## Working data
____________________

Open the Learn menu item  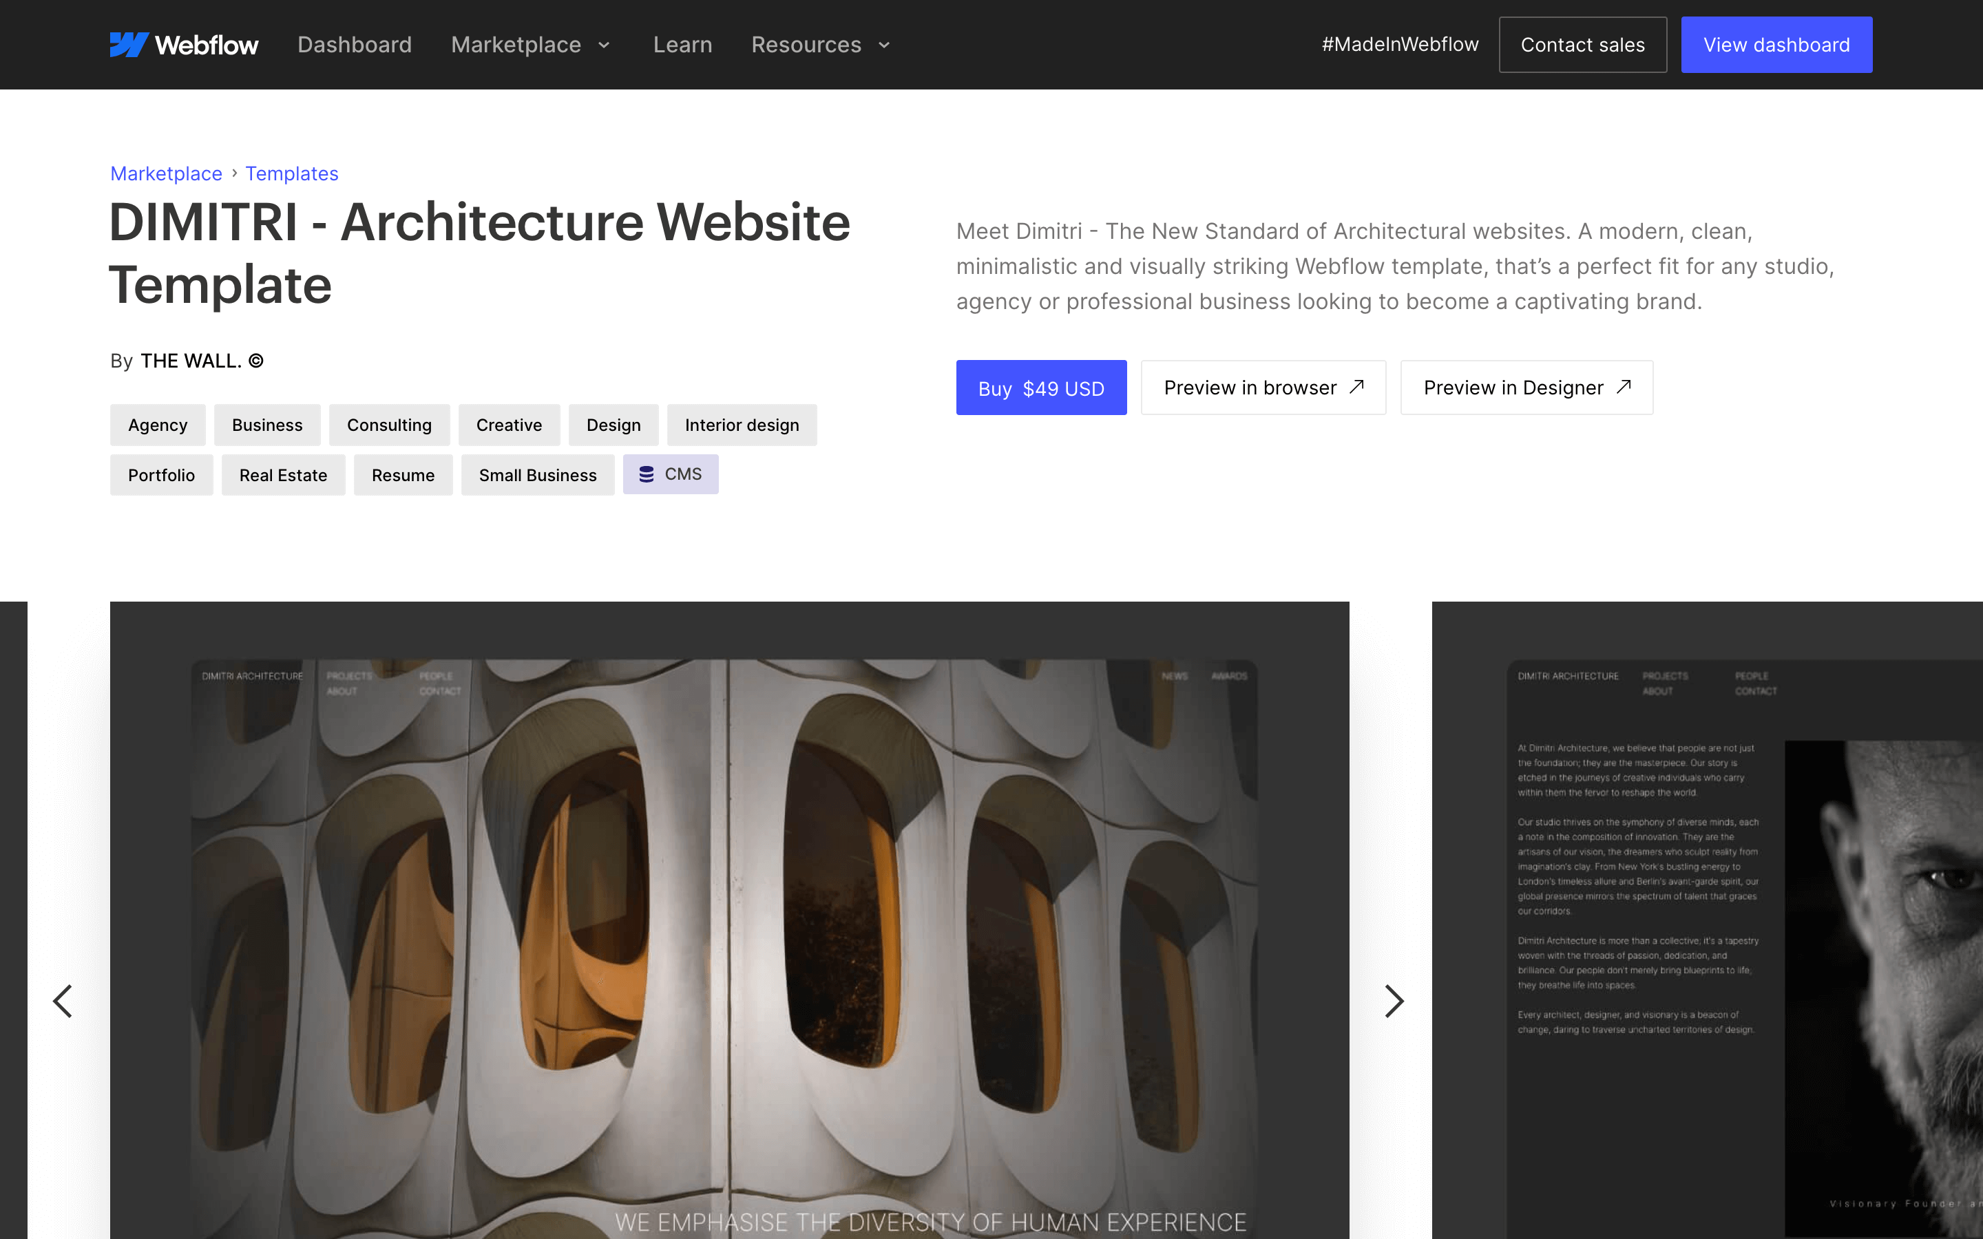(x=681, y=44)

____________________

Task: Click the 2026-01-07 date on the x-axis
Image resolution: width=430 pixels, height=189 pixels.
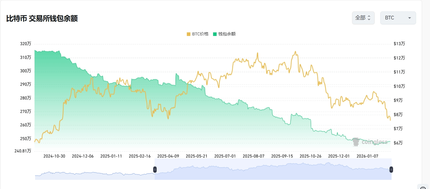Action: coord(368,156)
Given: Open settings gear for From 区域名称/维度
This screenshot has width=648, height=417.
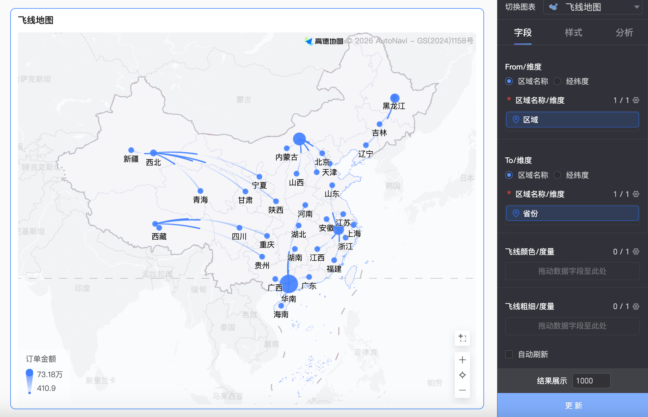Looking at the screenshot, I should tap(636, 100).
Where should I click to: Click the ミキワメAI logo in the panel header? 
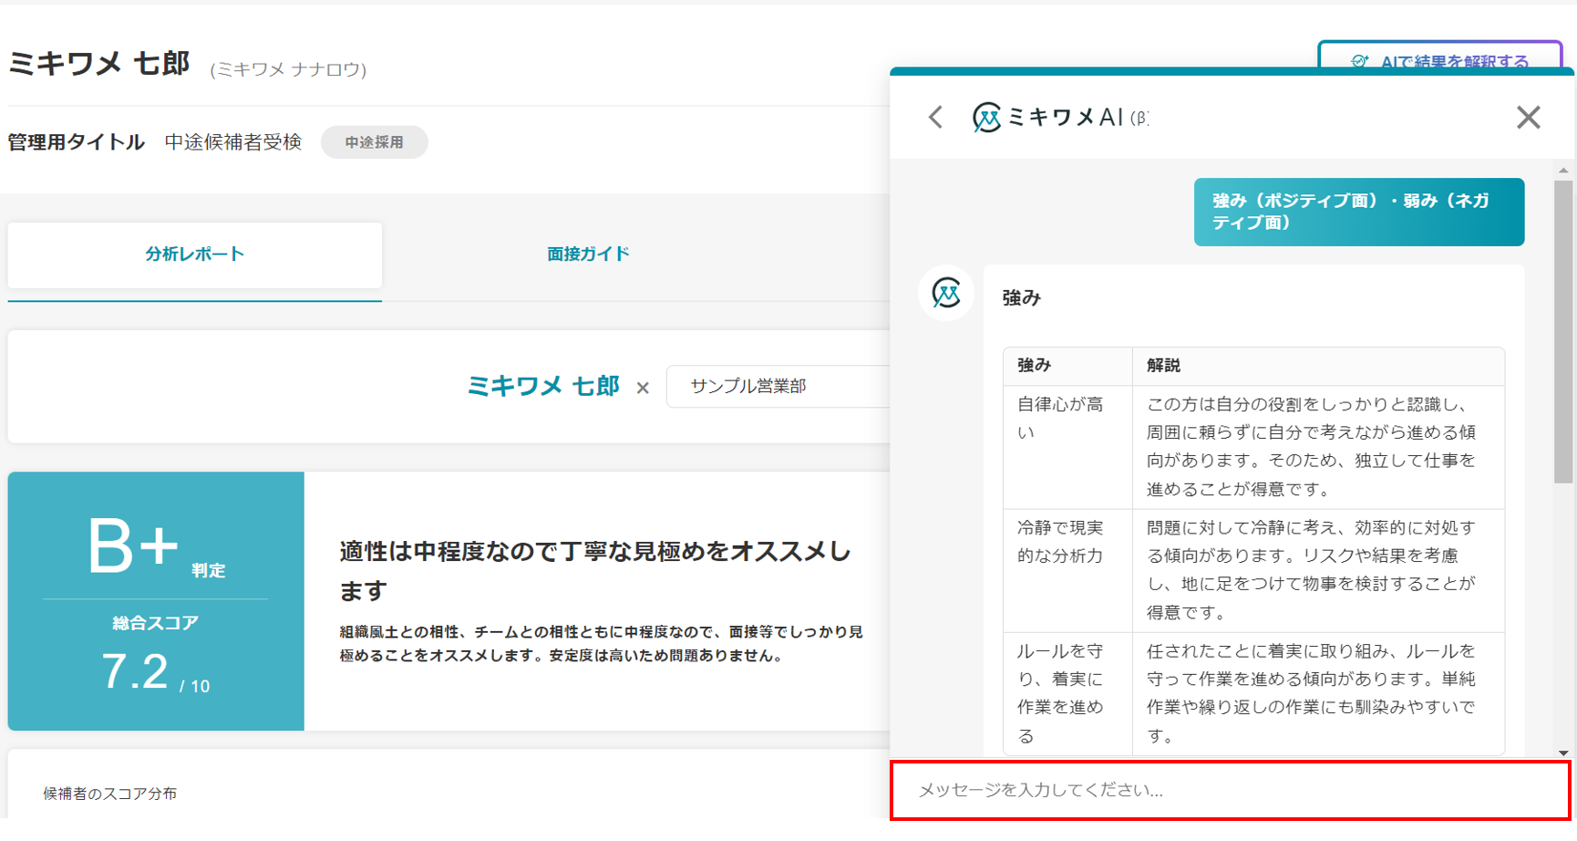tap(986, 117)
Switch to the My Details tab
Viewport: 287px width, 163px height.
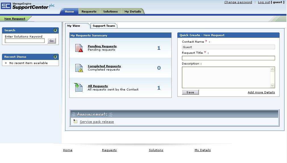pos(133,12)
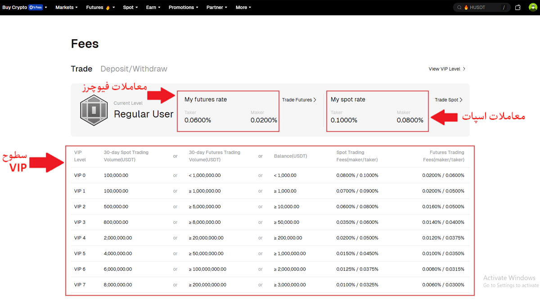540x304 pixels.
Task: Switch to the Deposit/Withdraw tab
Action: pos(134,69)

____________________

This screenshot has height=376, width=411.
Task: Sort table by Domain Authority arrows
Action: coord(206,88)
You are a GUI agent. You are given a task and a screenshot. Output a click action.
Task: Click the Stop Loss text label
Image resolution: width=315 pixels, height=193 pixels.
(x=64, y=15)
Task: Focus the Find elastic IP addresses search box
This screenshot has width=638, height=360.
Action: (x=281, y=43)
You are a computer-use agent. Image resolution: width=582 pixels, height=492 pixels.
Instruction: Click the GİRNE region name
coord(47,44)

____________________

## What is being asked
Count, in the records above, the lines that contain the word "agent"; the answer is that number alone.

## Solution for this exercise
2